Programming Tutorials

Difference Between Session and Entity Beans

By: Paul Allen and Joseph Bambara in EJB Tutorials on 2008-08-25  

Here we review two of the three types of EJBs: session and entity beans.

Session and Entity Beans

The EJB specification supports both transient and persistent objects. A transient object is referred to as a session bean, and a persistent object is known as an entity bean.

A Session Bean

A session bean is an EJB that is created by a client and usually exists only for the duration of a single client-server session. A session bean usually performs operations such as calculations or database access on behalf of the client. While a session bean may be transactional, it is not recoverable if a system crash occurs. Session bean objects can be stateless or they can maintain a conversational state across methods and transactions. If a session bean maintains a state, the EJB container manages this state if the object must be removed from memory. However, persistent data must be managed by the session bean object itself.

The tools for a container generate additional classes for a session bean at deployment time. These tools obtain information from the EJB architecture by examining its classes and interfaces. This information is utilized to generate two classes dynamically that implement the home and remote interfaces of the bean. These classes enable the container to intercede in all client calls on the session bean. The container generates a serializable Handle class as well, which provides a way to identify a session bean instance within a specific lifecycle. These classes can be implemented to perform customized operations and functionality when mixed in with container-specific code.

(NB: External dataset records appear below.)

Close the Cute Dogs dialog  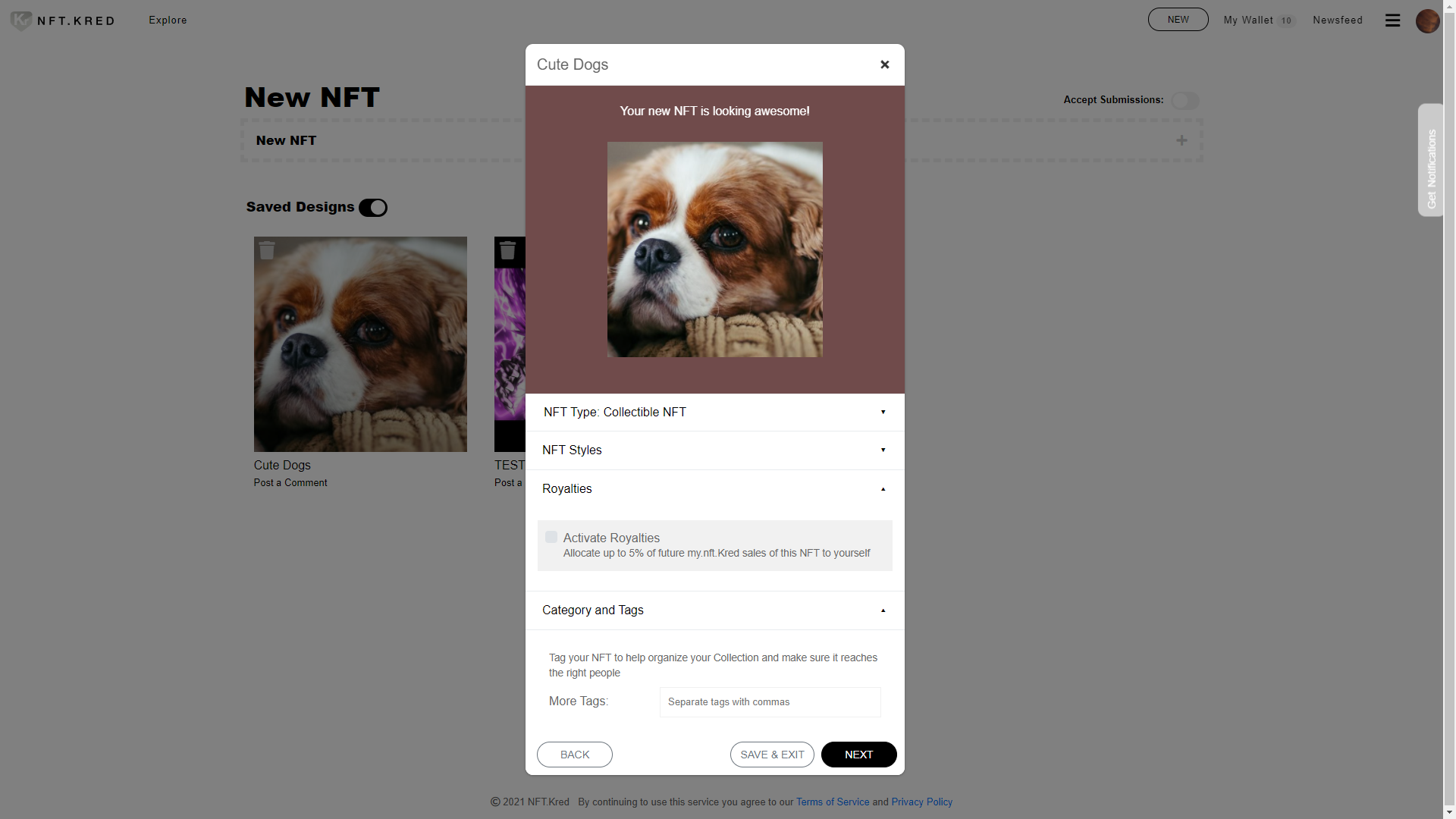884,64
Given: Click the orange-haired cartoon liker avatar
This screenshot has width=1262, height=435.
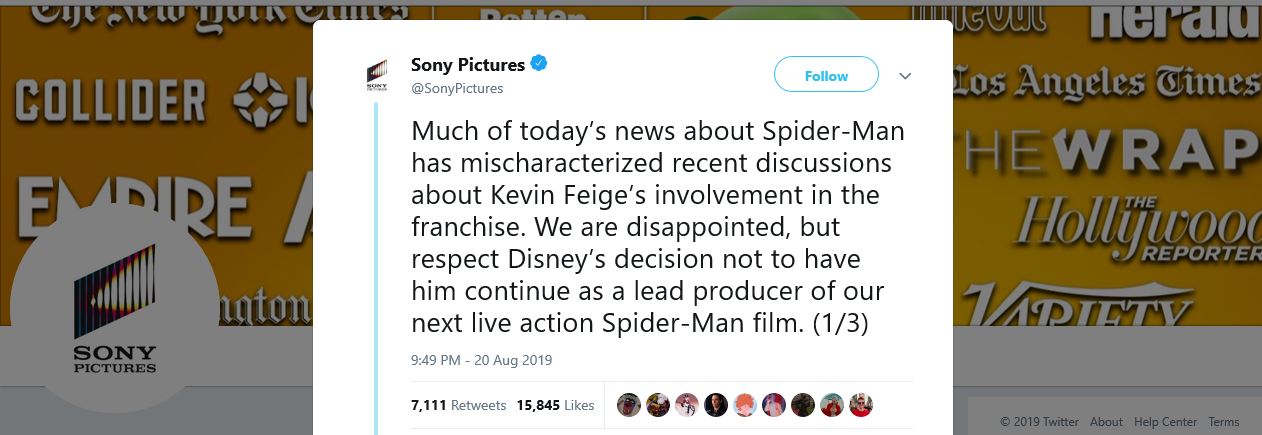Looking at the screenshot, I should pos(745,405).
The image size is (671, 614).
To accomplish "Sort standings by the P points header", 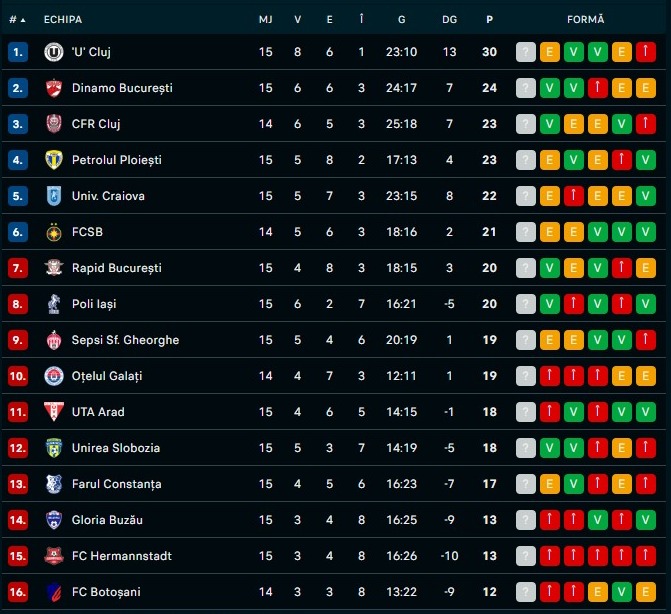I will [x=489, y=19].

In addition to these custom classes, each container provides a class that provides metadata to the client and implements the SessionContext interface. This provides access to information about the environment in which a bean is invoked.

An Entity Bean

An entity bean is an object representation of persistent data maintained in a permanent data store such as a database. A primary key identifies each instance of an entity bean. Entity beans are transactional and are recoverable in the event of a system crash.

Entity beans are representations of explicit data or collections of data, such as a row in a relational database. Entity bean methods provide procedures for acting on the data representation of the bean. An entity bean is persistent and survives as long as its data remains in the database.

Scenario & Solution

You need to maintain non-enterprise data across method invocations for the duration of a session. What kind of EJB would you use?

You should use a session bean, an EJB that is created by a client and usually exists only for the duration of a single client-server session.

You need to create an EJB to represent enterprise data. What kind of EJB should you use?

You should use an entity bean, which is an object representation of persistent data maintained in a permanent data store such as a database.

An entity bean can be created in two ways: by direct action of the client in which a create() method is called on the bean's home interface, or by some other action that adds data to the database that the bean type represents. In fact, in an environment with legacy data, entity objects may exist before an EJB is even deployed.

An entity bean can implement either bean-managed or container-managed persistence. In the case of bean-managed persistence, the implementer of an entity bean stores and retrieves the information managed by the bean through direct database calls. The bean may utilize either Java Database Connectivity (JDBC) or SQL-Java (SQLJ) for this method. (Session beans may also access the data they manage using JDBC or SQLJ.) A disadvantage to this approach is that it makes it more difficult to adapt bean-managed persistence to alternative data sources.

In the case of container-managed persistence, the container provider may implement access to the database using standard APIs. The container provider can offer tools to map instance variables of an entity bean to calls to an underlying database. This approach makes it easier to use entity beans with different databases.

Above are some possible scenario questions that will help you review the differences between session and entity beans.